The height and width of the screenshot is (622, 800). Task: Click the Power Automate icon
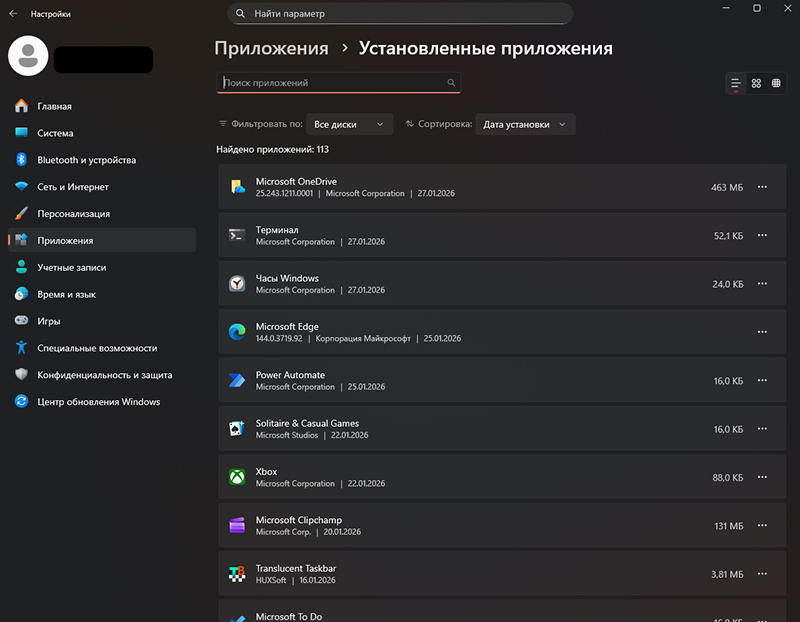pyautogui.click(x=237, y=380)
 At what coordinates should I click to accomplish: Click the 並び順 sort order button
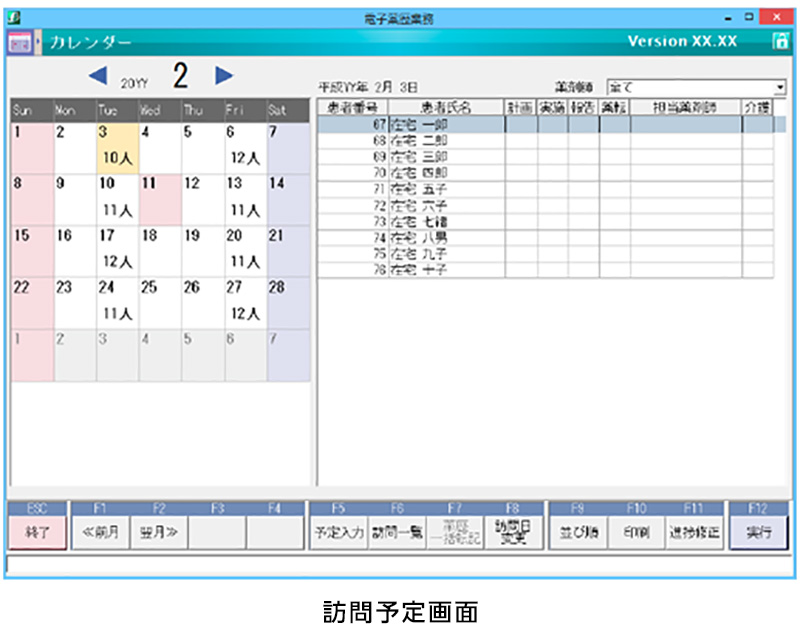tap(578, 531)
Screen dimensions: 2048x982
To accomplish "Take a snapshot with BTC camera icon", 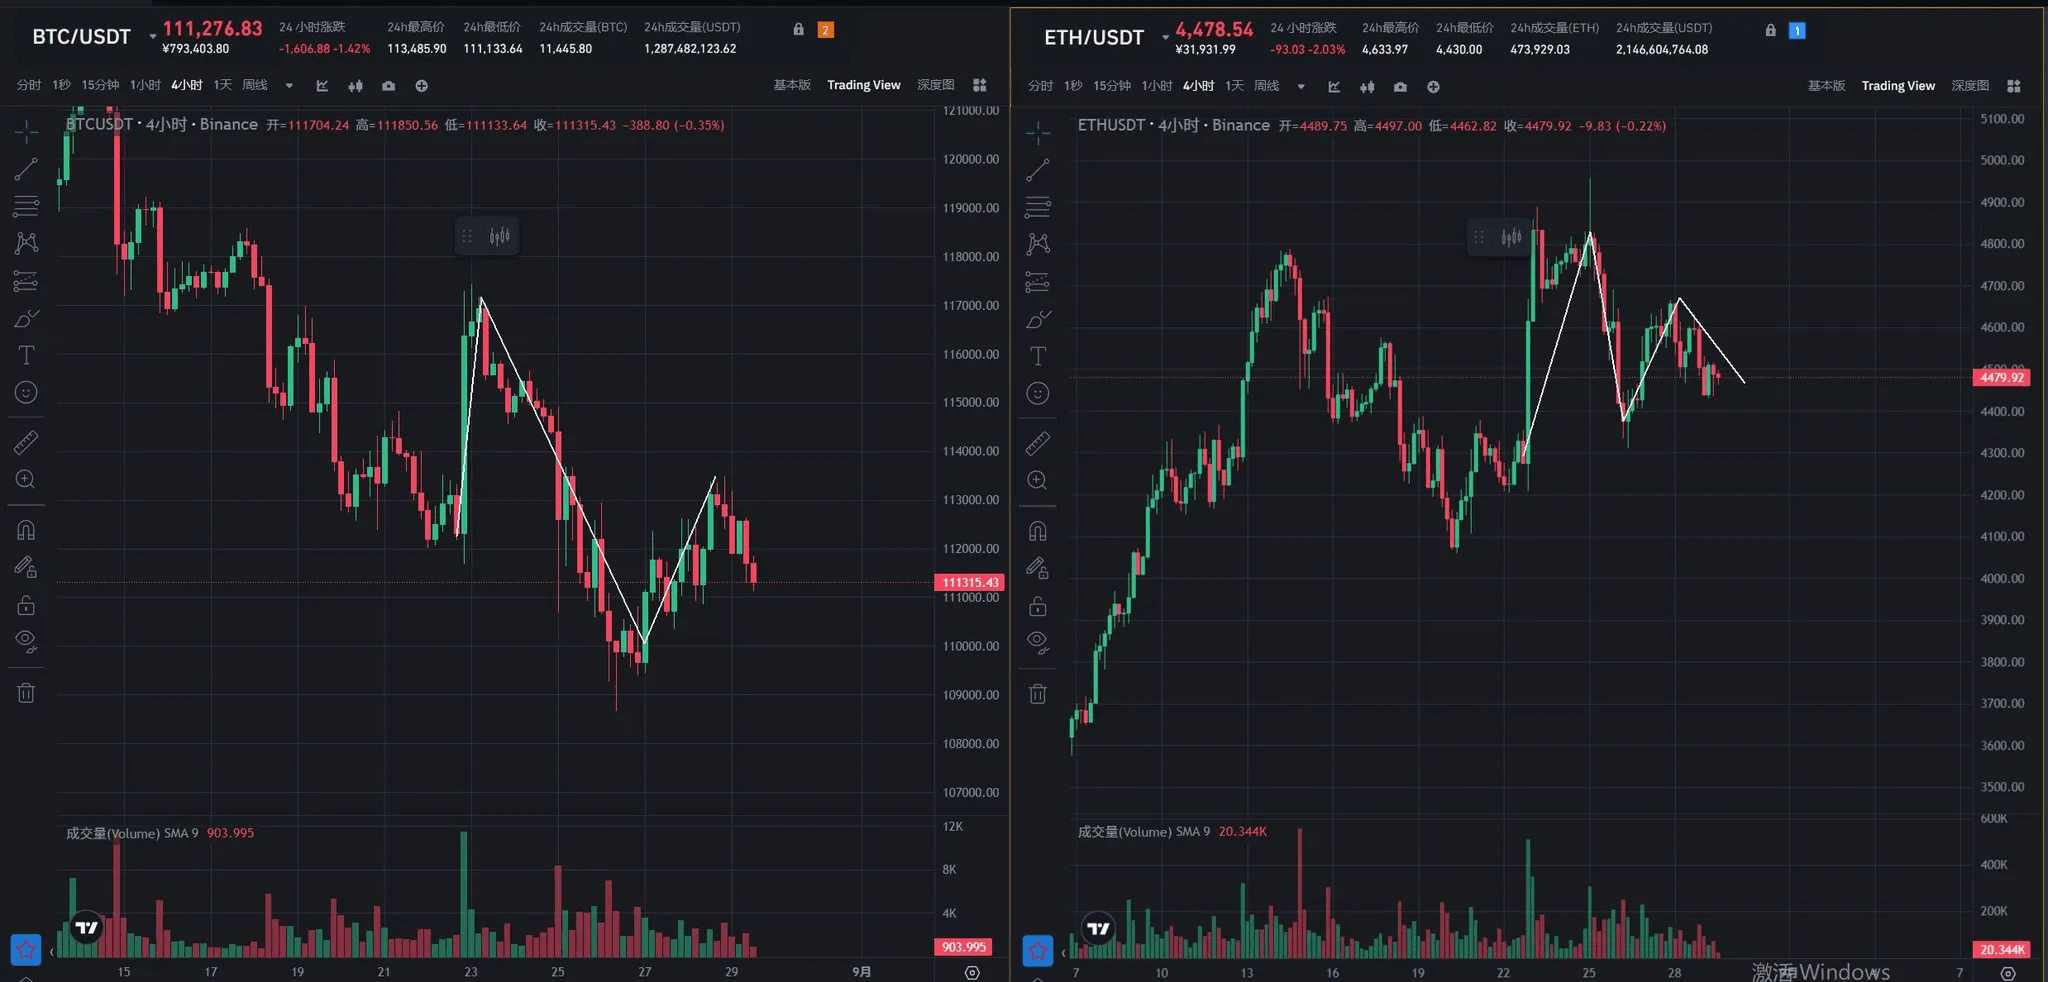I will (388, 86).
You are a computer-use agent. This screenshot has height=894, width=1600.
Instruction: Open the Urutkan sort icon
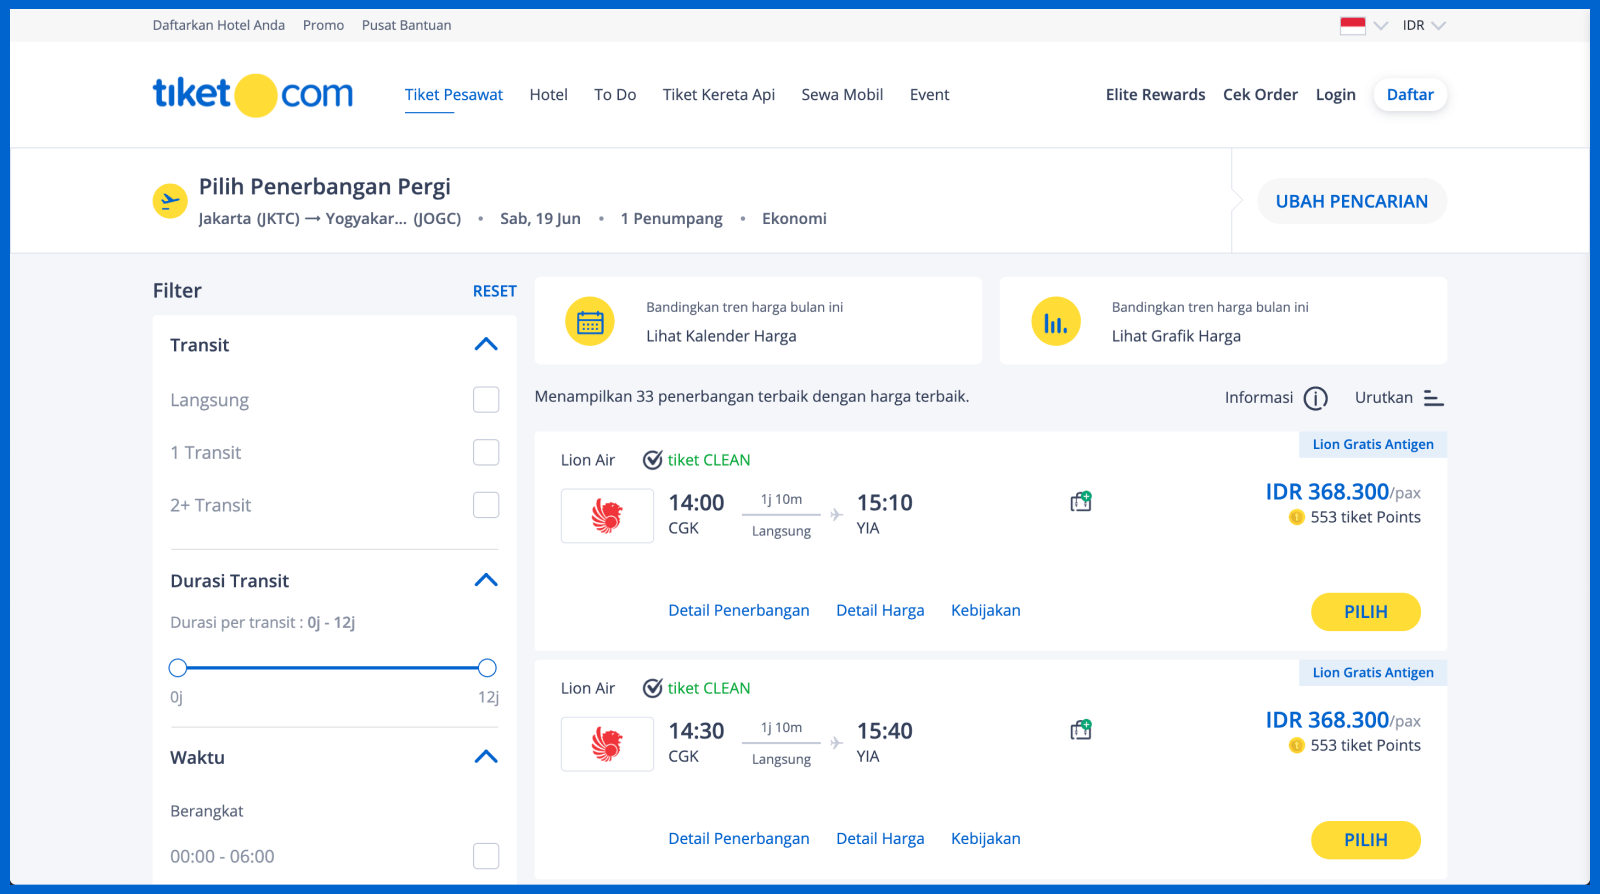tap(1433, 398)
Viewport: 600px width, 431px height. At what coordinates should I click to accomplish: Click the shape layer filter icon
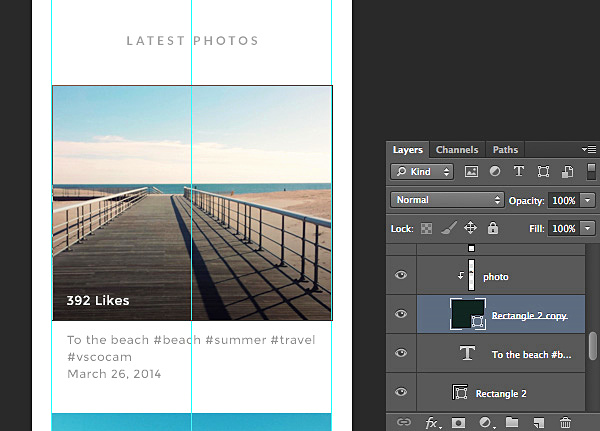544,172
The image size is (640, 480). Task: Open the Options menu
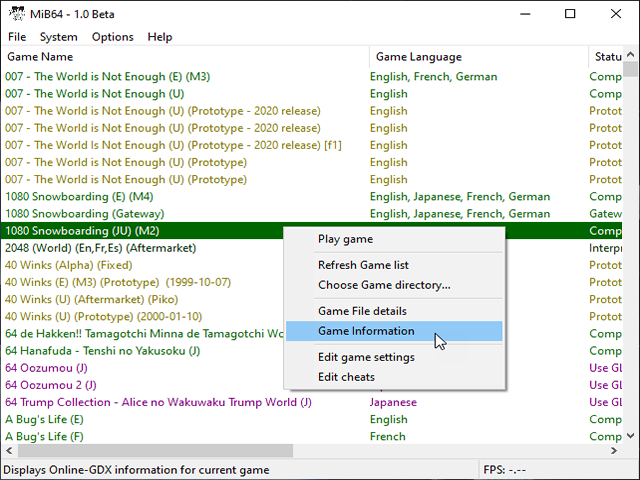click(112, 37)
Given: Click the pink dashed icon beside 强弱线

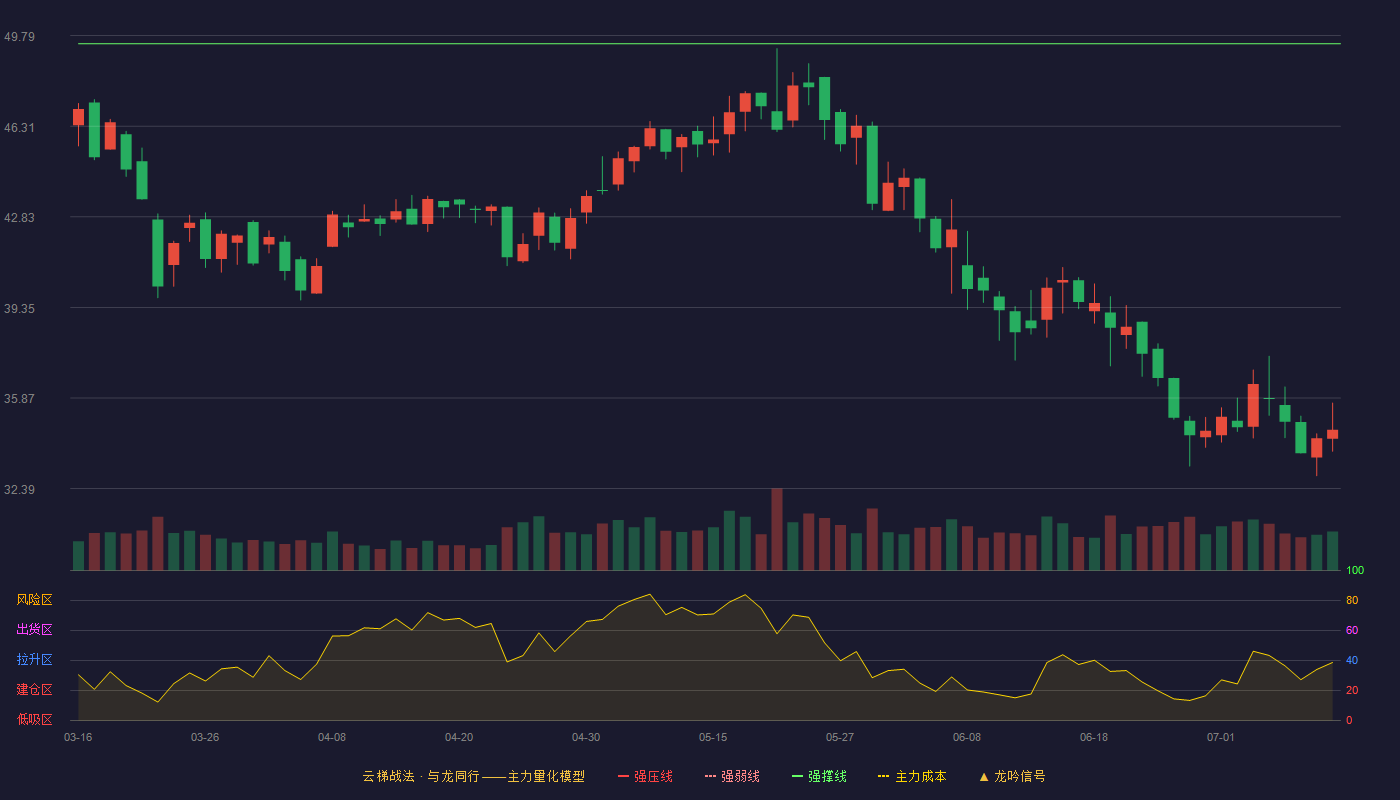Looking at the screenshot, I should click(x=710, y=776).
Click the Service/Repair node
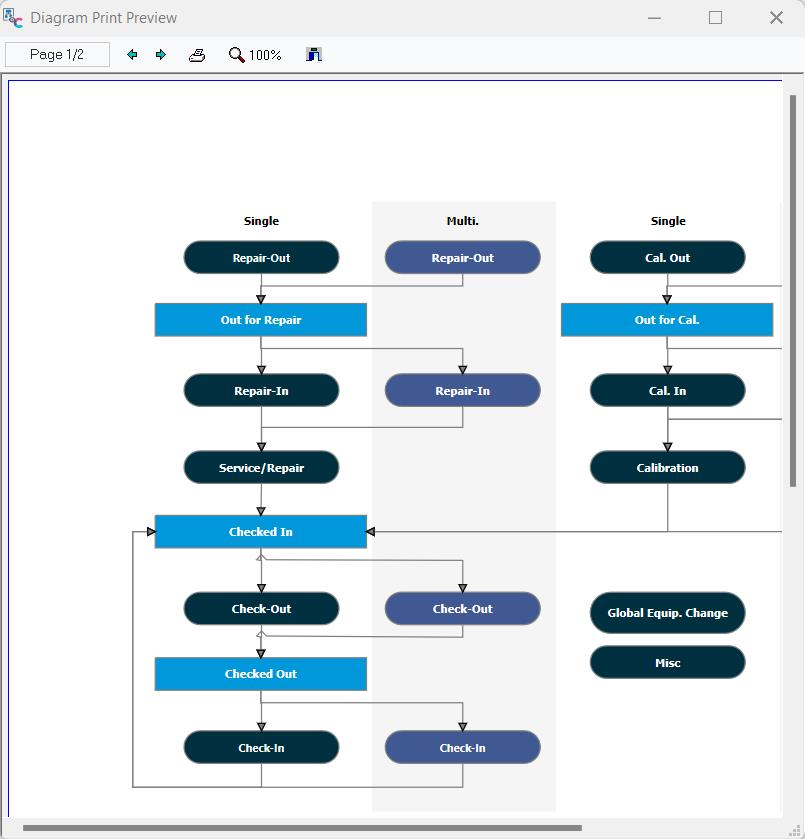This screenshot has height=839, width=805. [x=261, y=468]
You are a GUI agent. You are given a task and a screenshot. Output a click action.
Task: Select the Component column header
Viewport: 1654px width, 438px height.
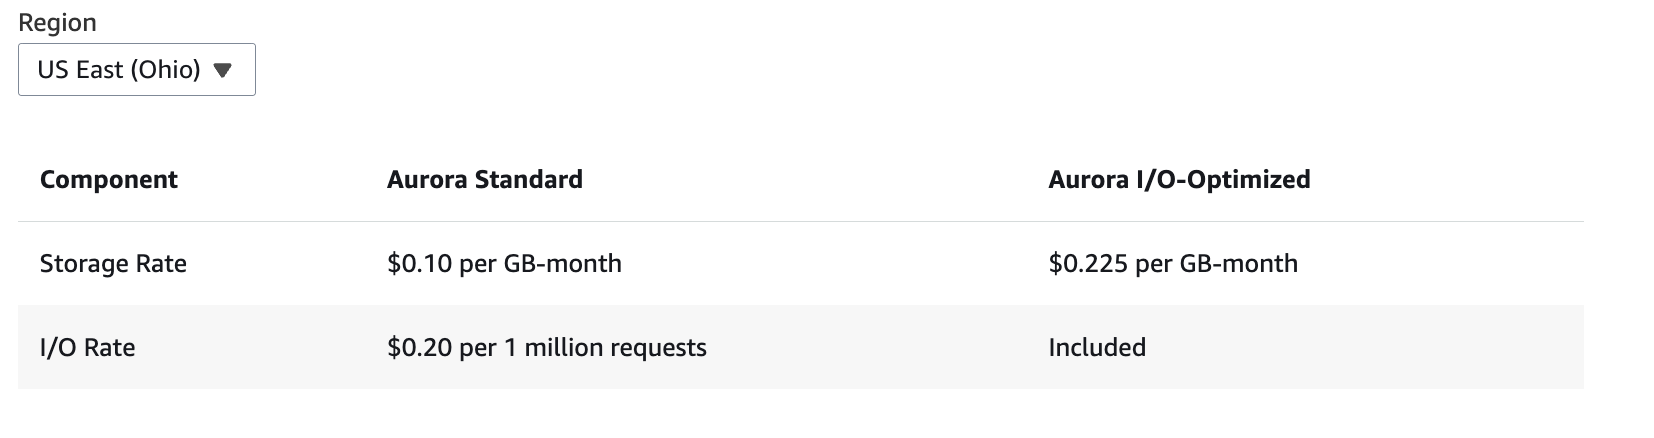click(x=109, y=180)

══════════

§ TASK PROMPT: Set out nothing but the lines from the line with "Task: Select the Component column header" through the end of the material, reproduced exactly, both ends included, pictures omitted.

§ EXERCISE ANSWER:
Task: Select the Component column header
Viewport: 1654px width, 438px height.
click(x=109, y=180)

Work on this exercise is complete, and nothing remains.